Can import all classes in a package:
```
import java.util.*;
```
Never need to import java.lang
You don't need to import other classes in the same package

Package Names

Use packages to avoid name clashes
```
java.util.Timer
```
vs.
```
javax.swing.Timer
```
Package names should be unambiguous
Recommendation: start with reversed domain name:
```
com.horstmann.bigjava
```
edu.sjsu.cs.walters for Britney Walters' classes (walters@cs.sjsu.edu)

Packages and Source Files

Base directory: holds your program's Files
Path name, relative to base directory, must match package name:
```
com/horstmann/bigjava/Financial.java
```

Self Check 8.18

Which of the following are packages?

java
java.lang
java.util
java.lang.Math

Answer:
1. No
2. Yes
3. Yes
4. No

Self Check 8.19

Is a Java program without import statements limited to using the default and java.lang packages?

Answer: No — you simply use fully qualified names for all other classes, such as java.util.Random and java.awt.Rectangle.

Self Check 8.20

Suppose your homework assignments are located in the directory /home/me/cs101 (c:\Users\me\cs101 on Windows). Your instructor tells you to place your homework into packages. In which directory do you place the class hw1.problem1.TicTacToeTester?

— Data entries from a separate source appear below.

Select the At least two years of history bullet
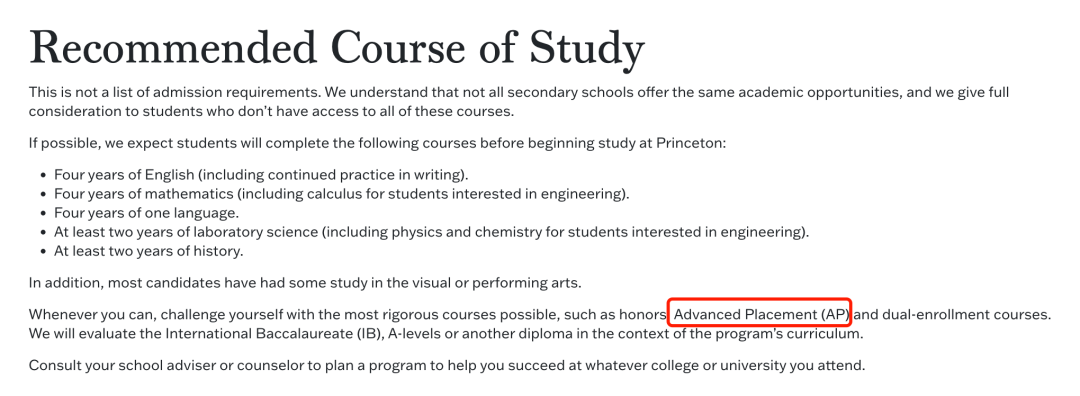This screenshot has width=1080, height=396. click(x=149, y=251)
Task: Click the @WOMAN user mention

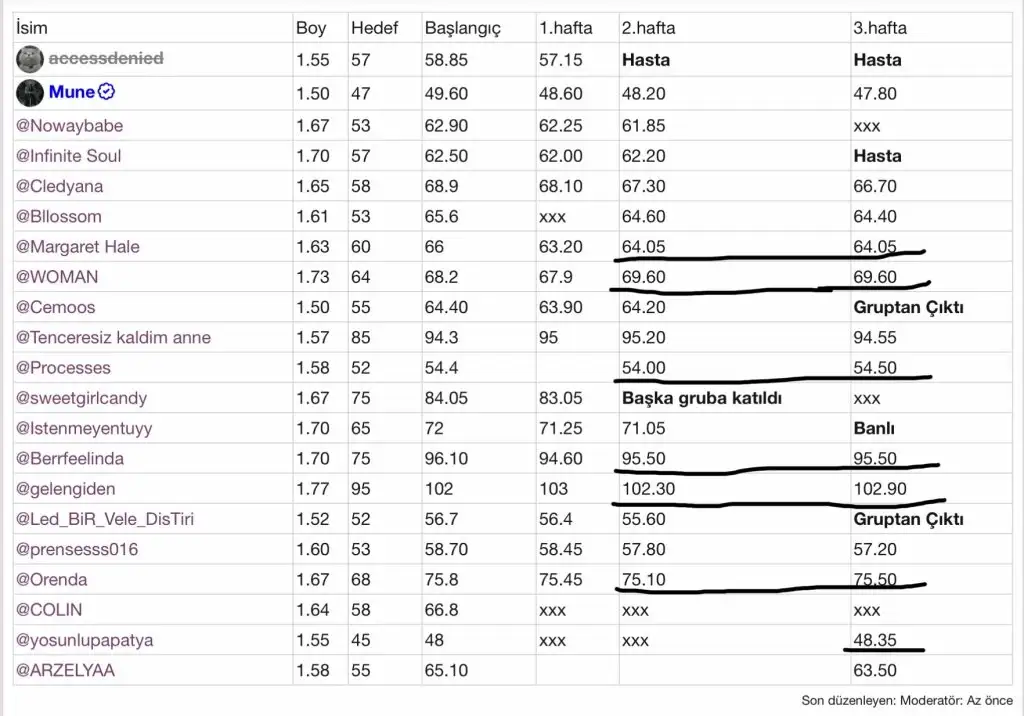Action: click(x=57, y=277)
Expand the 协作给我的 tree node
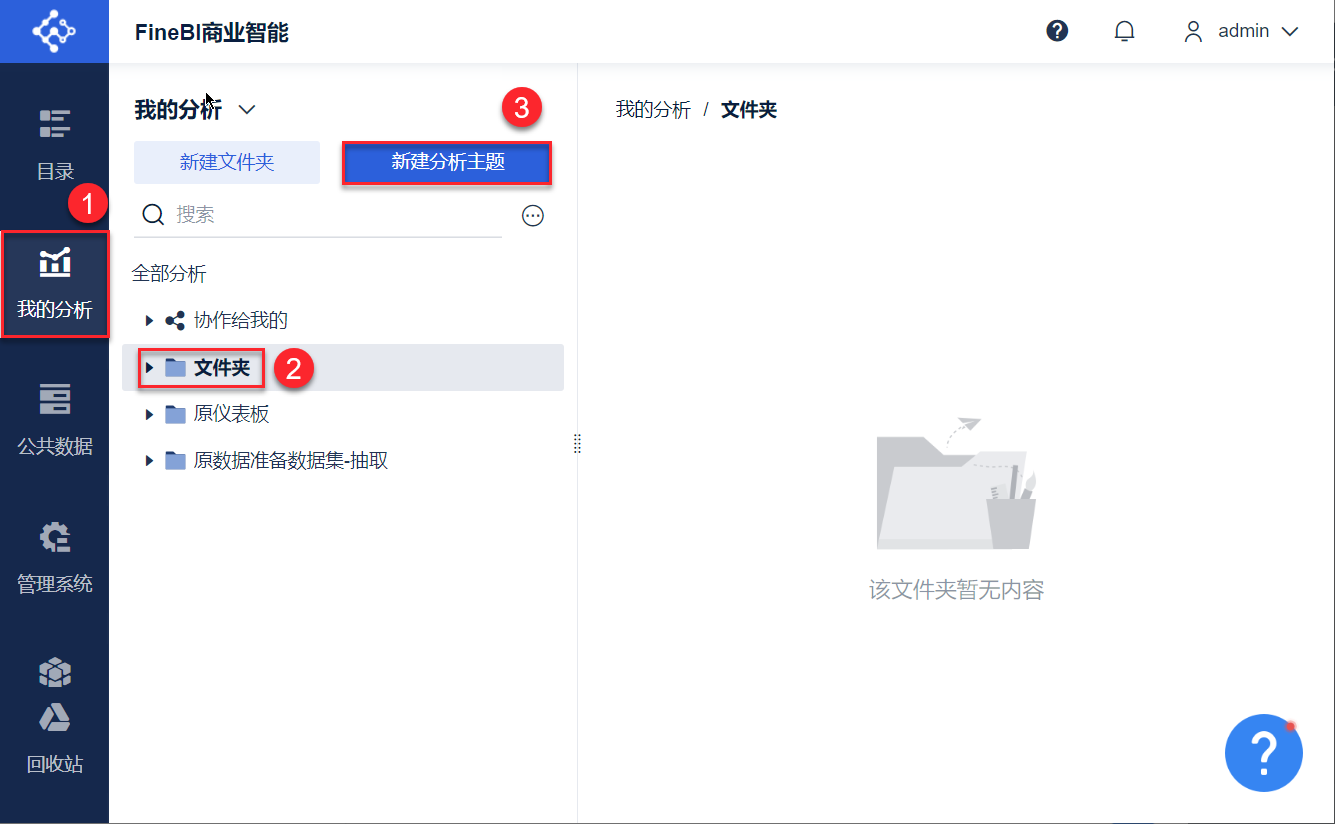 point(149,321)
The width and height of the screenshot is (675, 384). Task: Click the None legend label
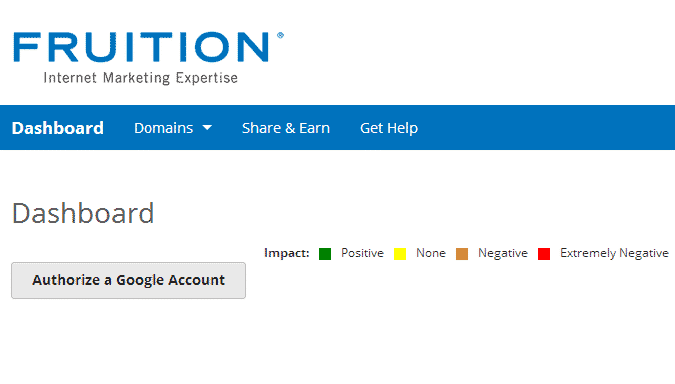(x=430, y=253)
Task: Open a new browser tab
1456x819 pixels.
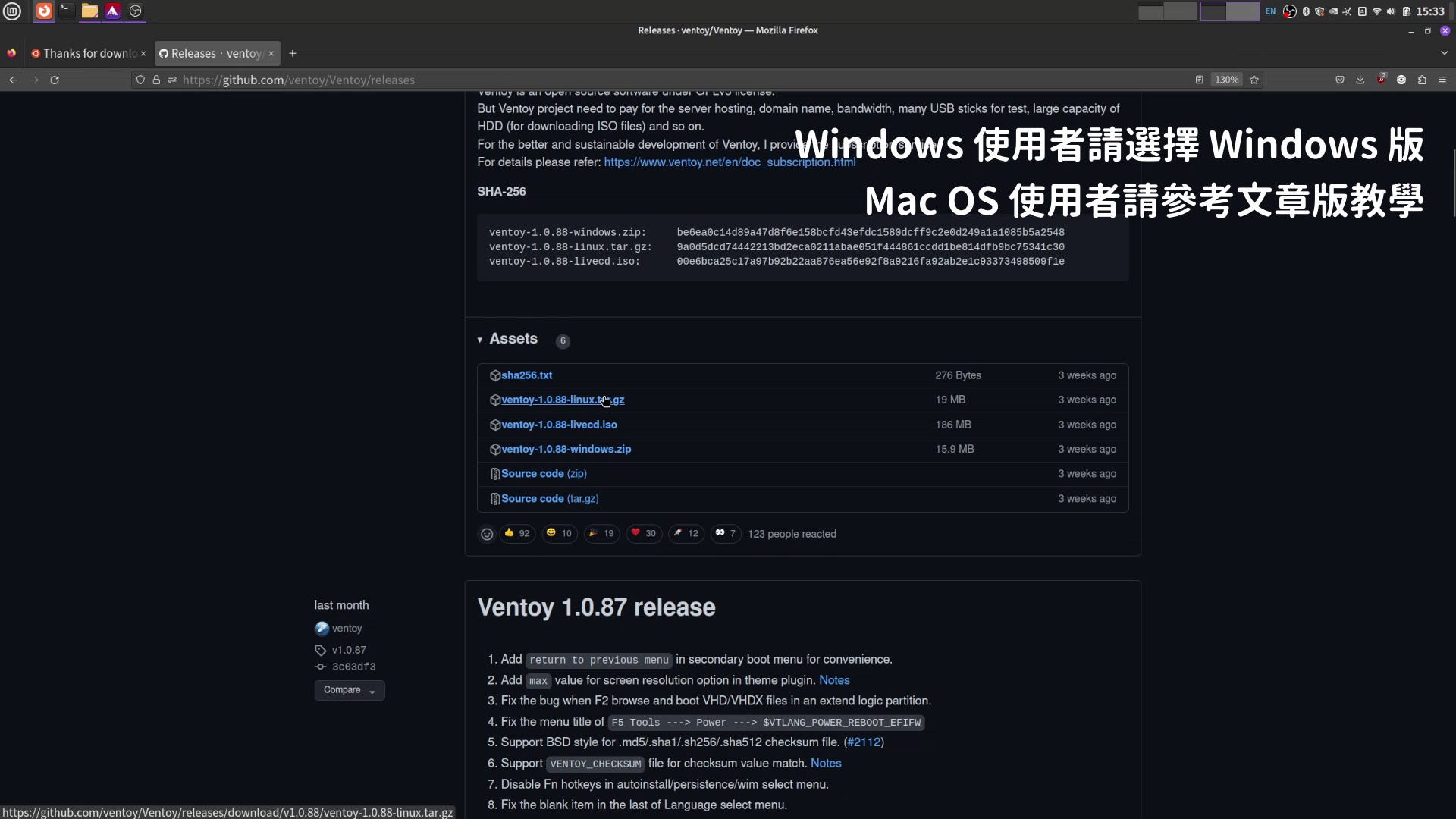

Answer: /home/me/cs101/hw1/problem1 or, on Windows, c:\Users\me\cs101\hw1\problem1

The Explosive Growth of Personal Computers

Unit Testing Frameworks

Unit test frameworks simplify the task of writing classes that contain many test cases
JUnit: http://junit.org
- Built into some IDEs like BlueJ and Eclipse
Philosophy: whenever you implement a class, also make a companion test class. Run all tests whenever you change your code

Unit Testing Frameworks

Customary that name of the test class ends in Test:

import org.junit.Test; 
import org.junit.Assert; 
public class CashRegisterTest 
{ 
   @Test public void twoPurchases() 
   { 
      CashRegister register = new CashRegister(); 
      register.recordPurchase(0.75); 
      register.recordPurchase(1.50); 
      register.enterPayment(2, 0, 5, 0, 0); 
      double expected = 0.25; 
      Assert.assertEquals(expected, register.giveChange(), EPSILON); 
   } 
   // More test cases 
   . . . 
}

If all test cases pass, the JUnit tool shows a green bar:

Self Check 8.21

Provide a JUnit test class with one test case for the Earthquake class in Chapter 5.

Answer: Here is one possible answer, using the JUnit 4 style.

public class EarthquakeTest
{
   @Test public void testLevel4()
   {
      Earthquake quake = new Earthquake(4);
      Assert.assertEquals("Felt by many people, no destruction",
         quake.getDescription());
   }
}

Self Check 8.22

What is the significance of the EPSILON parameter in the assertEquals method?

Answer: It is a tolerance threshold for comparing floating-point numbers. We want the equality test to pass if there is a small roundoff error.